The size of the hit was cushioned by increased government spending, which added 0.3 points to GDP, and strong exports, adding 0.5 points.

But household spending dropped by 1.1 per cent over the quarter.

This was the first drop since December 2008 and the annual result of a 0.2 per cent decline was the weakest since March 2009.

There was an unprecedented fall in spending on services – as social distancing rules and travel bans were introduced – and investment in housing continued to drop.

Summer’s bushfires led to a strong drop in tourism-related activity, including travel, accommodation and food services in regional areas, while $1.4 billion was paid out in insurance claims.

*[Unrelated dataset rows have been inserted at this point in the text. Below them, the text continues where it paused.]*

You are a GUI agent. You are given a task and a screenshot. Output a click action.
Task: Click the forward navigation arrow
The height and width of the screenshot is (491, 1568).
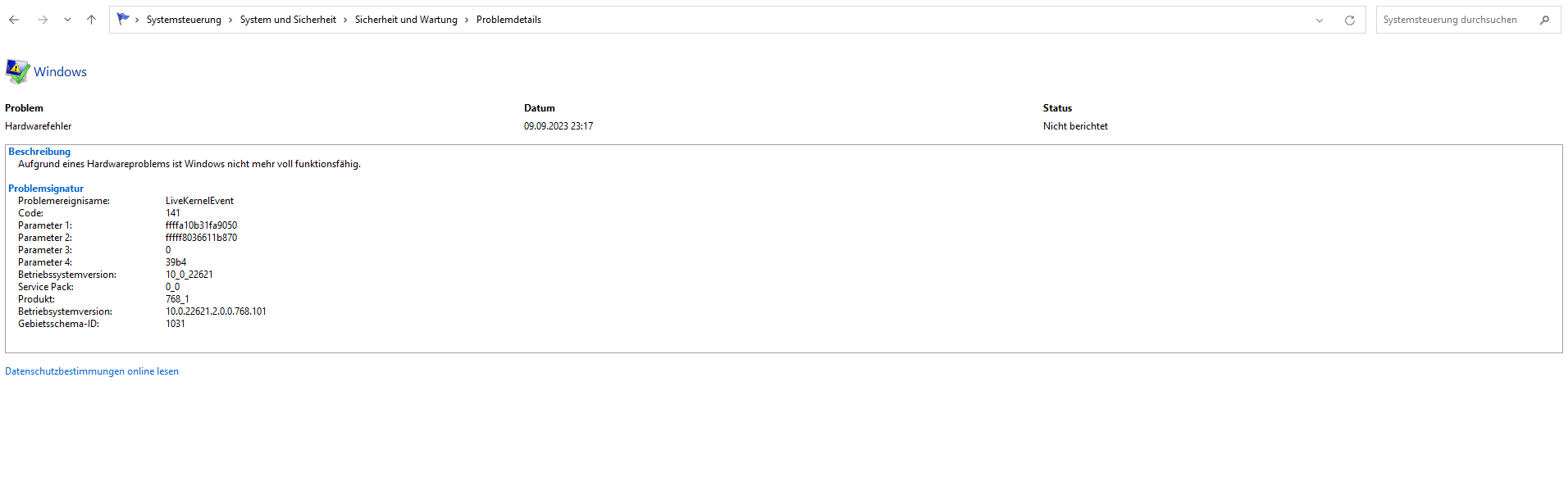43,20
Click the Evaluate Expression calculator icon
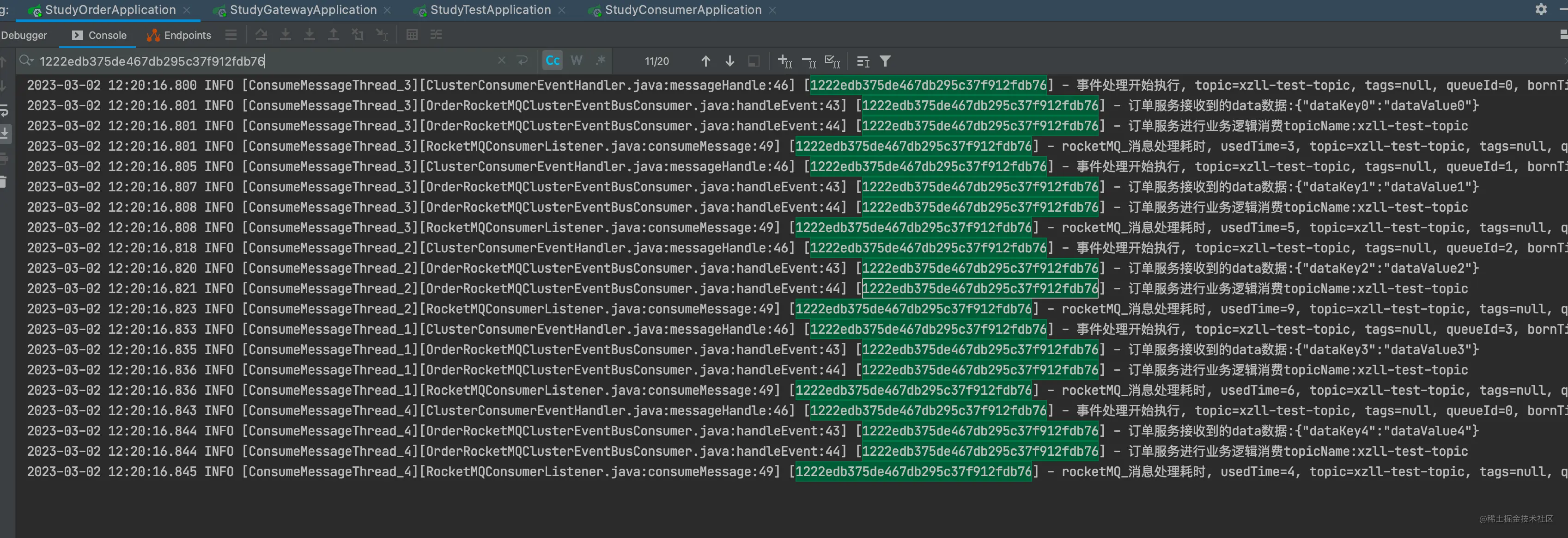This screenshot has width=1568, height=538. coord(412,35)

But the natural disaster also drove increased government spending, with defence spending growing 1.1 per cent in the quarter as troops were deployed to help, and total state and local government expenditure jumping by 1.9 per cent.

The GDP figure is in the range anticipated by economists.

The June quarter numbers, which will be revealed in September and feed into the October 6 federal budget, are widely expected to be much worse – in the realm of a nine per cent contraction.

“Whichever way you look at it, Australia will be in recession,” Commonwealth Bank senior economist Belinda Allen told AAP.

NAB head of markets research Ivan Colhoun said the size of the shock in April and May brought on an “instant recession”.

“You couldn’t travel, you couldn’t go to work, everything just stopped,” he told AAP.

The Reserve Bank said the depth of the economic slump could be less than predicted.

But governor Philip Lowe has reiterated the highly uncertain outlook and again called for the government to keep its fiscal support in the economy.